▶ **Try it**
Would you give the records below again, exactly and completely?

######

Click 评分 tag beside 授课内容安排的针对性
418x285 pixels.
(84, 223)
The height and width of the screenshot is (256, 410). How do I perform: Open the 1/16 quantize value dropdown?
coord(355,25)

######

▶ **Finished task**
Click 评分 tag beside 授课内容安排的针对性
418x285 pixels.
(84, 223)
The height and width of the screenshot is (256, 410). How do I perform: Open the 1/16 quantize value dropdown?
coord(355,25)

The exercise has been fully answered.